Heffernan, Richard
(1998)
Exploring political change---Thatcherism and the remaking of the Labour Party 1979--1997.
PhD thesis, London School of Economics and Political Science.
Abstract
The politics of Thatcherism reflects a political and economic project rooted in the ideology of the New Right. While subject to the interplay of opportunity and circumstance, chance and fortune, the Thatcher and Major governments of 1979-1997 did pursue and largely enact a coherent political agenda. Thatcherism is best understood as a process enacted over time. At its very heart was an anti-statist commitment to roll back the frontiers not of the state per se but of the pre-existing 'social democratic' state. As a project simultaneously informed by an ideological doctrine and constrained by the dictates of statecraft, Thatcherism was an agent of political change, one which reconfigurated state and society at the same time it was responsive to political realities and electoral pressures. Rather than spring from nothing, Thatcherism was constructed over time and through experience. As a result, modem politics has seen a dramatic shift in favour of right-reformist neo-liberal politics at the expense of left-reformist social democratic politics. Through developing a theory of party competition driven party change this thesis explores the much remarked transformation of the Labour Party since 1983. It offers a theory of consensus politics that suggests consensus does not simply reflect a policy coincidence but implies a broad association on general principles which inform the policy decisions parties make.

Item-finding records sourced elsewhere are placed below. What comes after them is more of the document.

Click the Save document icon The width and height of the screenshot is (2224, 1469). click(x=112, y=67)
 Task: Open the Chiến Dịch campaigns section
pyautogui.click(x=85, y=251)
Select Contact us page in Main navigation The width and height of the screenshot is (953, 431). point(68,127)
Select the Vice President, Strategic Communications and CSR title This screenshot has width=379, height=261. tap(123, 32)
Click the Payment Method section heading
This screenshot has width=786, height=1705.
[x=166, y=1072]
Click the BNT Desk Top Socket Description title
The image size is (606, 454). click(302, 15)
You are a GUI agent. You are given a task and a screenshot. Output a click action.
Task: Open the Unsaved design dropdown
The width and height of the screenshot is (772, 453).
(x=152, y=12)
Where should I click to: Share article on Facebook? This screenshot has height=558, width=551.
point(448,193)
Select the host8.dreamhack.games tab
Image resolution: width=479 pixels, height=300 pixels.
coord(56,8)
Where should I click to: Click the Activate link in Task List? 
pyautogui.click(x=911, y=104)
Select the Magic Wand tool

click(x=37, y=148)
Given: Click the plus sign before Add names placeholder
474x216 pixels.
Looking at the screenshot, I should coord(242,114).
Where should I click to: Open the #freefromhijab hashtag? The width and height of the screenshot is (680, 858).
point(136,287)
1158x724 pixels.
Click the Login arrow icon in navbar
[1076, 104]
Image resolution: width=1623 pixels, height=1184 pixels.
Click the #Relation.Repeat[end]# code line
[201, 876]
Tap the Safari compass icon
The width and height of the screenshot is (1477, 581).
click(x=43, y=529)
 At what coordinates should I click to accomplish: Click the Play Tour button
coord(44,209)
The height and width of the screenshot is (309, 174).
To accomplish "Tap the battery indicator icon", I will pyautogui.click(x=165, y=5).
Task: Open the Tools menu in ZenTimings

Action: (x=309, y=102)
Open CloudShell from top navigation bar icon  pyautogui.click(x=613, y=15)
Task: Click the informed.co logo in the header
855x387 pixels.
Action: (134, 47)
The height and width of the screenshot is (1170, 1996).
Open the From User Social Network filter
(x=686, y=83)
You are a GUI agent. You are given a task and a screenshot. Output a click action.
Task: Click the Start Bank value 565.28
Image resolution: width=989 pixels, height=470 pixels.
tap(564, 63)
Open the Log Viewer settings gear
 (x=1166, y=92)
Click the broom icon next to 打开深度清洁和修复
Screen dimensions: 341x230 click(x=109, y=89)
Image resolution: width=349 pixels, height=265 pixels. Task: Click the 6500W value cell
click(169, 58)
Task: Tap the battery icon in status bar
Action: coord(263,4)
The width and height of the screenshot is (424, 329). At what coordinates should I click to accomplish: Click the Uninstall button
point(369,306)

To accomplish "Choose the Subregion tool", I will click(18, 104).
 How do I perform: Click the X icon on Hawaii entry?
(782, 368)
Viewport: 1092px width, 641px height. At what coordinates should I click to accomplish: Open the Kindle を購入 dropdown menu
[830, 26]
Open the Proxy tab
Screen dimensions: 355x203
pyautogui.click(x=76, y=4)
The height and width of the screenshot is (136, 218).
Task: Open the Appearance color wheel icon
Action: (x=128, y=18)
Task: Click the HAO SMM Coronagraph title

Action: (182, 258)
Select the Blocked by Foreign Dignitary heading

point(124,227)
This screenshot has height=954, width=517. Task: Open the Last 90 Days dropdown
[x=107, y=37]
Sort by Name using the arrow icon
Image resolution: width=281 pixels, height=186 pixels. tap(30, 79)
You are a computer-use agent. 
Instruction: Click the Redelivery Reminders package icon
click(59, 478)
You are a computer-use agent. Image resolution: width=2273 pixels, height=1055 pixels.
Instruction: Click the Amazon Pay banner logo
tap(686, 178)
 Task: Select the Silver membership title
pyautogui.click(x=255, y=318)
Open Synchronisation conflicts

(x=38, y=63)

Policy is enacted within a consensual settlement reflecting implicit and unstated 'guiding assumptions' shared across parties, an 'agreement' existing in the form of a 'framework' and part of a prevailing political orthodoxy. Contemporary UK party politics are now enacted within a set of parameters enclosing a space on the centre right of politics; The political consequence of Thatcherism lie in a new political middle ground, a changed ideological space between Labour and the Conservatives, a process engendered by party competition driven party change. In programmatic terms, Labour has followed where Thatcherism has led. 'Modernisation' is a metaphor for the politics of Catch-Up, the process underpinning Labour's accommodation to (and adaption of) Thatcherism's neo-liberal political agenda. As an agency of change Thatcherism has helped recast mainstream ideological politics so influencing the prevailing political agenda to which Labour as an office seeking (and policy seeking) political agent has had to comply.